The value function matrix has the same structure as the reshaped policy, but the numbers signify the value (expected future reward, or utility) of that state, if the final policy is followed. The value function is not a policy as it doesn't contain instructions. It tells you how valuable a state is *if* you choose optimal actions from there on, but it doesn't tell you what those actions are (assuming it is the value function of the optimal policy, as it is the case here).

In [None]:
def visualizePretty(array, title="title goes here"):
    ## 
    dim_1, dim_2 = array.shape
    fig, ax = plt.subplots(figsize=(7,7))
    im = ax.imshow(array)
    
    # Loop over data dimensions and create text annotations.
    for i in range(dim_1):
        for j in range(dim_2):
            text = ax.text(j, i, array[i, j],
                           ha="center", va="center", color="w")
    
    ax.set_title(title)
    fig.tight_layout()
    plt.show()
    ##

In [None]:
plt.rcParams.update({'font.size': 22}) #this just sets the font size for the visualizing plots

policy, v = policy_improvement(env, 0.9, 0.00001)

iteration_time = time.time()
print("Run time of policy iteration = {} sec".format(iteration_time-env_time))

print("Policy Probability Distribution:")
print(policy)
print("")

print("Reshaped Policy (-5 = move 5 cars from B to A, 0 = move no cars, 5 = move 5 cars from A to B):")
#print("(not implemented)")
print(np.reshape(np.argmax(policy, axis=1)-5, env.shape))
print("")

print("visualizePretty:")
visualizePretty(np.reshape(np.argmax(policy, axis=1)-5, env.shape), "final policy")

print("Value Function:")
print(v)
print("")

print("Reshaped Grid Value Function:")
#print("(not implemented)")
list3 = []
for number in v:    
    list3.append(round(number, 3))
#print("(not implemented)")
print(str(np.reshape(list3, env.shape)).replace("'", ""))
print("")

plt.rcParams.update({'font.size': 5})

print("visualizePretty:")
visualizePretty(np.reshape(v, env.shape), "value function")

end_time = time.time()

print("Run time total = {} sec".format(end_time - start_time))
print("Run time of transition list generation = {} sec".format(env_time-start_time))
print("Run time of policy iteration = {} sec".format(iteration_time-env_time))

As you can see, convergence is *fast*. While the initial, arbitrary policy always recommended the action "-5", the first improvement (policy 2) is already very similar to the final policy, with only minor deviations.
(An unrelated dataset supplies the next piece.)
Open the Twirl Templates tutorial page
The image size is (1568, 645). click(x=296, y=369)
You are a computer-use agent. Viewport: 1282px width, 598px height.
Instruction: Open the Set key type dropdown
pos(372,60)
Of course, lots of operations take place between every iteration of the policy, but I still find it fascinating how a value function based on an awfully bad policy ("move 5 cars from A to B, regardless of the current distribution of cars") can guide us to an almost optimal policy in just one iteration.

If you haven't done so already, you can play around with the discount rate and the theta value in `policy, v = policy_improvement(env, 0.9, 0.00001)`. You may notice that changing the discount rate doesn't change much of the result. Can you figure out why?  
*Hint: think about what the discount rate actually does, and how optimizing for short-term reward and long-term reward would differ in our environment*.